Confirmation Bias: Definition and Examples
What is Confirmation Bias
Confirmation bias happens when individuals overlook information that contradicts their current beliefs and instead look for information that confirms their views. As a result, they dismiss new information that contradicts their beliefs.
The reason for this tendency is that existing information is stored in our subconscious memory, which is difficult to change. This is comparable to uploading an image on the internet, where once it’s there, it’s hard to remove.
- Confirmation bias is where we ignore information that contradicts our existing beliefs.
- We also seek out information that re-enforces our beliefs.
- Confirmation bias is partially driven by ego. Nobody likes to be wrong after believing in something for so long.

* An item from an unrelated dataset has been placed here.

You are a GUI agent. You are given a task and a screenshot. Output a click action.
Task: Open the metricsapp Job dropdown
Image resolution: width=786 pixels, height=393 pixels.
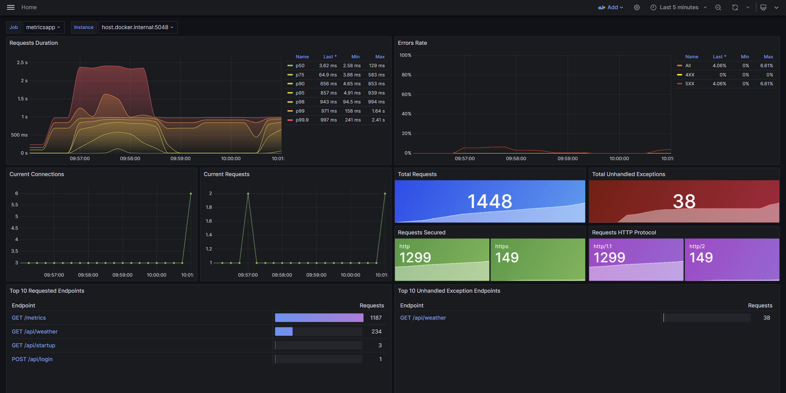pos(43,27)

Confirmation bias is often influenced by ego and self-esteem. It can be difficult for individuals to admit that they have been wrong about a belief they have held for a long time. For instance, they may have believed that the world is flat or that the moon is made of cheese. It can be embarrassing to admit that they were wrong all along, and this can fuel their tendency to search for information that confirms their beliefs and ignore information that contradicts them.
How it works
The brain consists of two parts, the subconscious and the conscious. The conscious part is responsible for active thinking, learning and processing new information. On the other hand, the subconscious serves as a memory hub that stores information that our brain has learned, which helps to speed up our processing time.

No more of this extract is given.